After the battle, the team begins to establish itself as a functioning unit. Guardian moves past his guilt over his role in the Collective incident. U.S. Agent retrieves his genuine shield from the Purple Man, Sasquatch helps out with the reconstruction efforts in Toronto but afterwards is still guilt-ridden over what he did while possessed and disappears. Talisman retires from active duty to serve as her tribe's shaman. Arachne remains with the team. The series ends with Beta Ray Bill locked in eternal combat with the Surtur demons in the Realm of the Great Beasts, trapped in the nightmare plane, but uncaring for his seemingly hopeless situation.
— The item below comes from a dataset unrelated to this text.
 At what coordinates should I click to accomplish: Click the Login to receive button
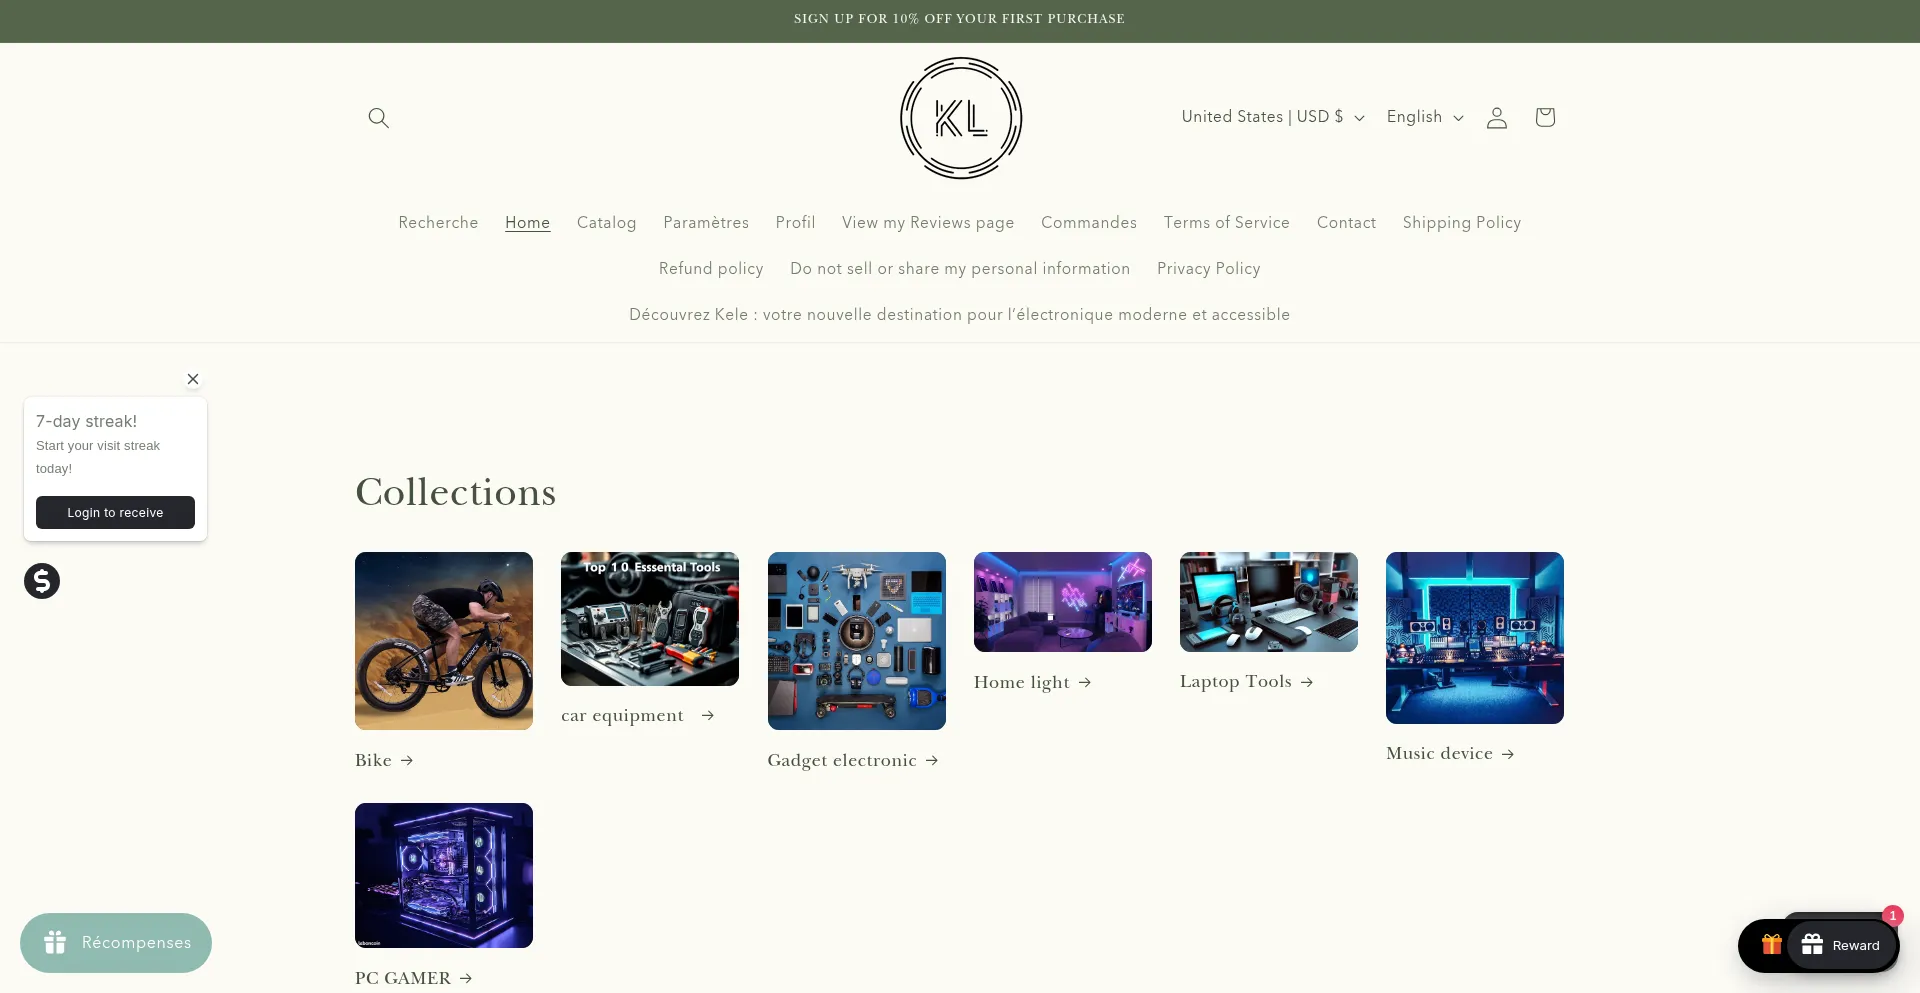click(x=115, y=512)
However, Bill escapes from his imprisonment and aids Thor against the Skrull invasion of Asgard.

Marvel Comics Presents follows up on the limited series with a story regarding Pointer's powers, and his adjustment to the Guardian suit.

U.S. Agent officially leaves the team in order to join the new team of Mighty Avengers, while Pointer adopts the alias Weapon Omega and joins Norman Osborn and Emma Frost's Dark X-Men. Beta Ray Bill goes to space. Arachne reappears in Manhattan during the "Grim Hunt" storyline. Thus, this incarnation of Omega Flight appears to have disbanded.

===Department H's team===
As part of the Marvel NOW! event, a new incarnation of Omega Flight appears under the control of Department H. It consists of Validator, Boxx, Kingdom and a Wendigo. Omega Flight is sent in by Department H to investigate one of the Origin Bomb sites left by Ex Nihilo in Regina, Canada. Validator is changed by the Origin Bomb site while the rest of the Omega Flight members are killed in action.

==Collected editions==

| Title | Material collected | Published date | ISBN |
|---|---|---|---|
| Omega Flight: Alpha To Omega | Omega Flight #1-5 | November 2007 | 978-0785124412 |
| Weapon Omega | Material from Marvel Comics Presents (vol. 2) #1–12 | November 2008 | 978-0785134152 |

==In other media==
Omega Flight appears in Marvel Future Revolution. This version is an interdimensional organization that unites heroes from different realities to find a solution to the Convergence and protect Primary Earth.